Plaintiff then appealed the dismissal of his claims to the Sixth Circuit. However, in his brief on appeal, Plaintiff also "presented documentation from the Sullivan County, Tennessee, Criminal Court that appears to demonstrate that a jury found him not guilty of the filing-a-false-report charge in February 2016, and, on April 29, 2016—the same day the district court dismissed his complaint—the trial court granted [Plaintiff's] request to be reinstated to probation and ordered that he be released from custody, effective immediately" [Doc. 47 at 2-3]. Therefore, the Sixth Circuit stated that because Plaintiff's claims "related to the validity of his conviction and imprisonment on the probation violation," and the Court was not previously aware that Plaintiff was found not guilty of the charge underlying his probation violation, "the district court should be the first to consider whether the information that has come to light offers [Plaintiff] any potential relief" [Id. at 3].

II. SCREENING STANDARD

Under the PLRA, district courts must screen prisoner complaints and sua sponte dismiss those that are frivolous or malicious, fail to state a claim for relief or are against a defendant who is immune. See Benson v. O'Brian, 179 F.3d 1014, 1015-16 (6th Cir. 1999) ("Congress directed the federal courts to review or 'screen' certain complaints sua sponte and to dismiss those that failed to state a claim upon which relief could be granted [or] . . . sought monetary relief from a defendant immune from such relief."). The dismissal standard articulated by the Supreme Court in Ashcroft v. Iqbal, 556 U.S. 662 (2009) and in Bell Atlantic Corp. v. Twombly, 550 U.S. 544 (2007) "governs dismissals for failure to state a claim under [28 U.S.C. §§ 1915(e)(2)(B) and 1915A] because the relevant statutory language tracks the language in Rule 12(b)(6)." Hill v. Lappin, 630 F.3d 468, 470-71 (6th Cir. 2010). Thus, to survive an initial review under the PLRA, a complaint "must contain sufficient factual matter, accepted as true, to 'state a claim to relief that is plausible on its face.'" Iqbal, 556 U.S. at 678 (quoting Twombly, 550 U.S. at 570). However, "a district court must (1) view the complaint in the light most favorable to the plaintiff and (2) take all well-pleaded factual allegations as true." Tackett v. M&G Polymers, 561 F.3d 478, 488 (6th Cir. 2009) (citing Gunasekera v. Irwin, 551 F.3d 461, 466 (6th Cir. 2009) (citations omitted)).

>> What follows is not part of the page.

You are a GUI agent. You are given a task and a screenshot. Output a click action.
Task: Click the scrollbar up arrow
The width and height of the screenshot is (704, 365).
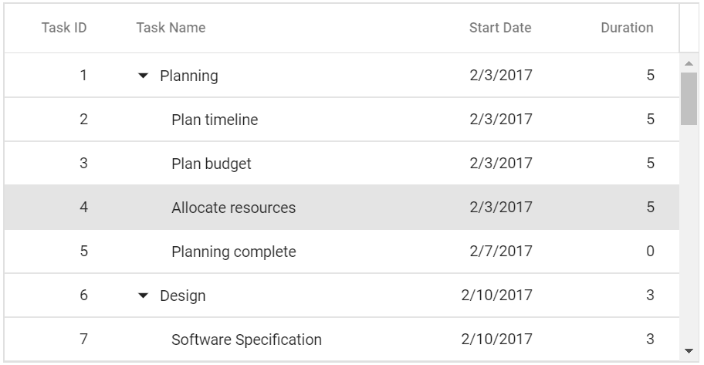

To state a claim under 42 U.S.C. § 1983, a plaintiff must establish that he was deprived of a federal right by a person acting under color of state law. Black v. Barberton Citizens Hospital, 134 F.3d 1265, 1267 (6th Cir. 1998); O'Brien v. City of Grand Rapids, 23 F.3d 990, 995 (6th Cir. 1994); Russo v. City of Cincinnati, 953 F.2d 1036, 1042 (6th Cir. 1992); see also Braley v. City of Pontiac, 906 F.2d 220, 223 (6th Cir. 1990) ("Section 1983 does not itself create any constitutional rights; it creates a right of action for the vindication of constitutional guarantees found elsewhere."). In other words, Plaintiff must plead facts sufficient to show: (1) the deprivation of a right, privilege, or immunity secured to him by the United States Constitution or other federal law; and (2) that the individual responsible for such deprivation was acting under color of state law. Gregory v. Shelby Cty., 220 F.3d 433, 441 (6th Cir. 2000).

III. ANALYSIS

A. Applicability of Heck

The Court previously held that Plaintiff's request for restitution for the alleged unconstitutional confinement was not ripe, and was barred by Heck v. Humphrey, 512 U.S. 477, 486-87 (1994) [Doc. 26 at 5]. Under Heck, a state prisoner may not bring a § 1983 suit for damages or equitable relief challenging his probation revocation until the revocation "has been reversed on direct appeal, expunged by executive order, declared invalid by a state tribunal, or has been called into question by a federal court's issuance of a writ of habeas corpus." Heck, 512 U.S. at 487; see also Wilkinson v. Dotson, 544 U.S. 74, 81-82 (2005) ("[A] state prisoner's § 1983 action is barred (absent prior invalidation)—no matter the relief sought (damages or equitable relief), no matter the target of the prisoner's suit (state conduct leading to conviction or internal prison proceedings)—if success in that action would necessarily demonstrate the invalidity of confinement or its duration."); Corsetti v. McGinnis, 97 F.3d 1451 (Table), 1996 WL 543684, at *1 (6th Cir. Sept. 24, 1996) (applying Heck in the context of a challenge to the revocation of probation).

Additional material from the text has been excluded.